**Pixel coordinate grounding data**
#####
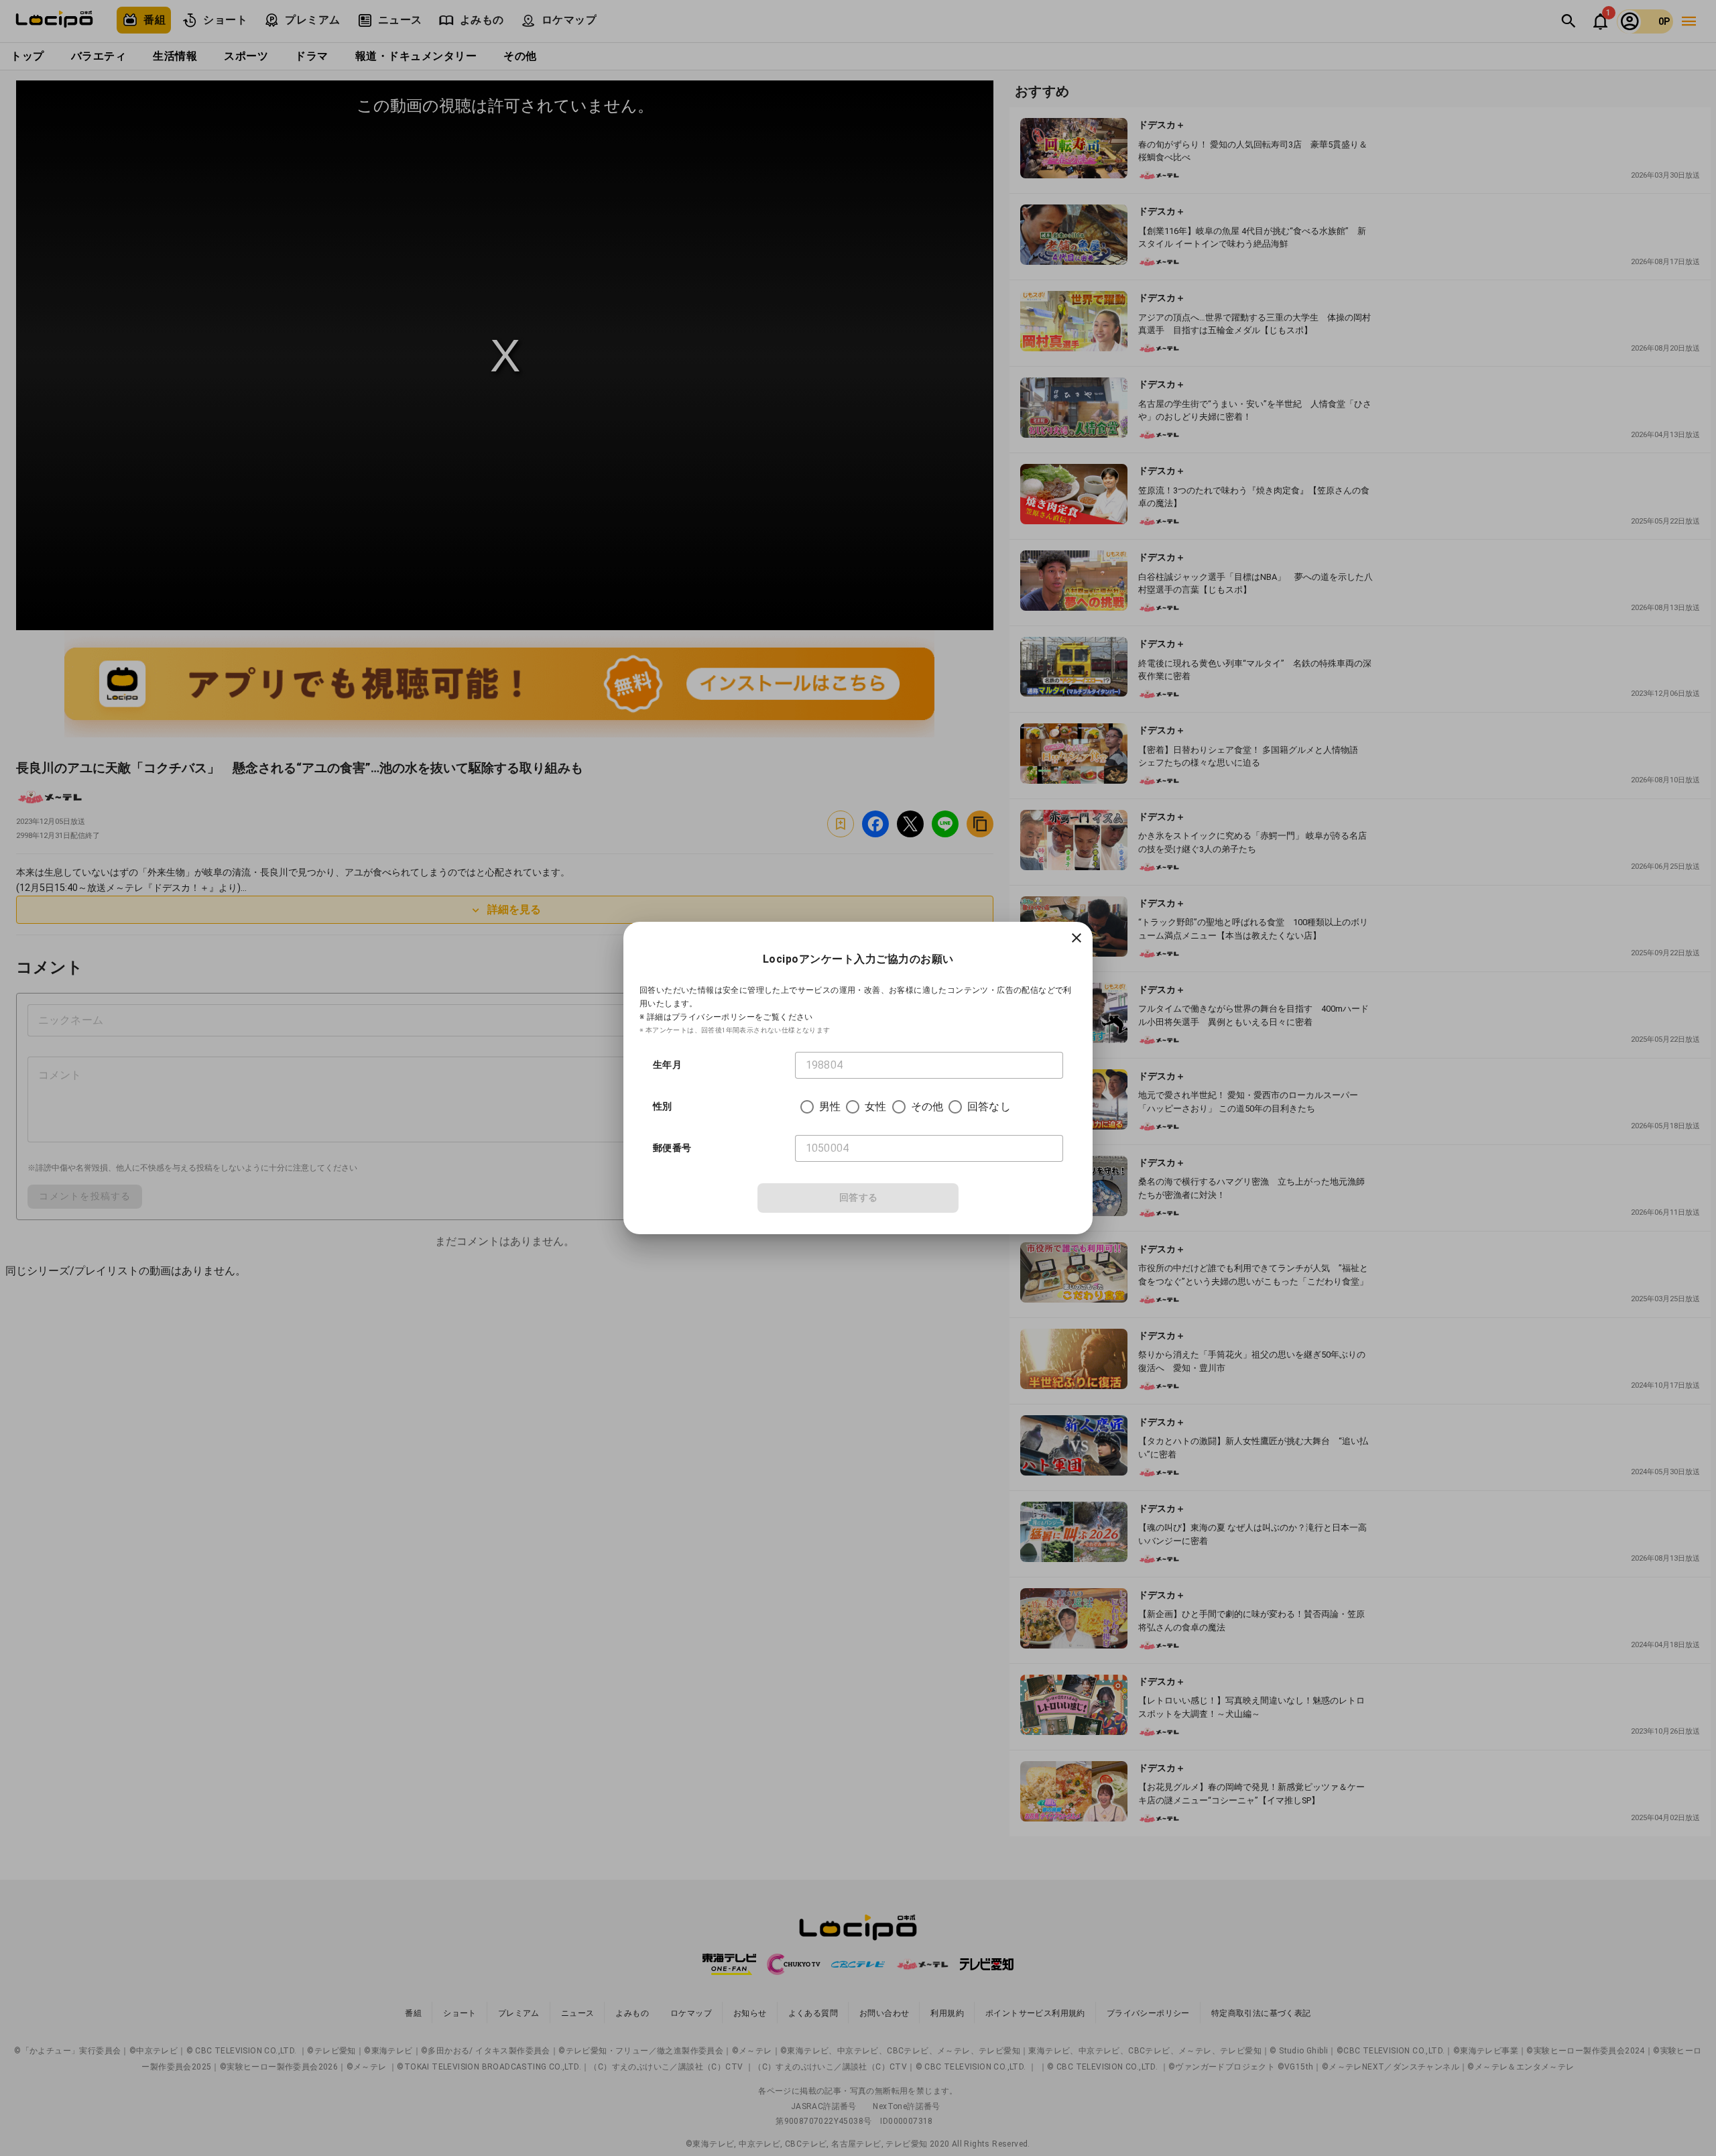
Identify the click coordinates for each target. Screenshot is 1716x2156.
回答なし (989, 1106)
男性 (830, 1106)
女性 (875, 1106)
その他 (927, 1106)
#####
**About this task**
Quote each record exactly as it stands, minus the pictures.

**Output for this task**
Identify the click coordinates for each target. Screenshot is 1716x2156.
回答なし (989, 1106)
男性 (830, 1106)
女性 (875, 1106)
その他 (927, 1106)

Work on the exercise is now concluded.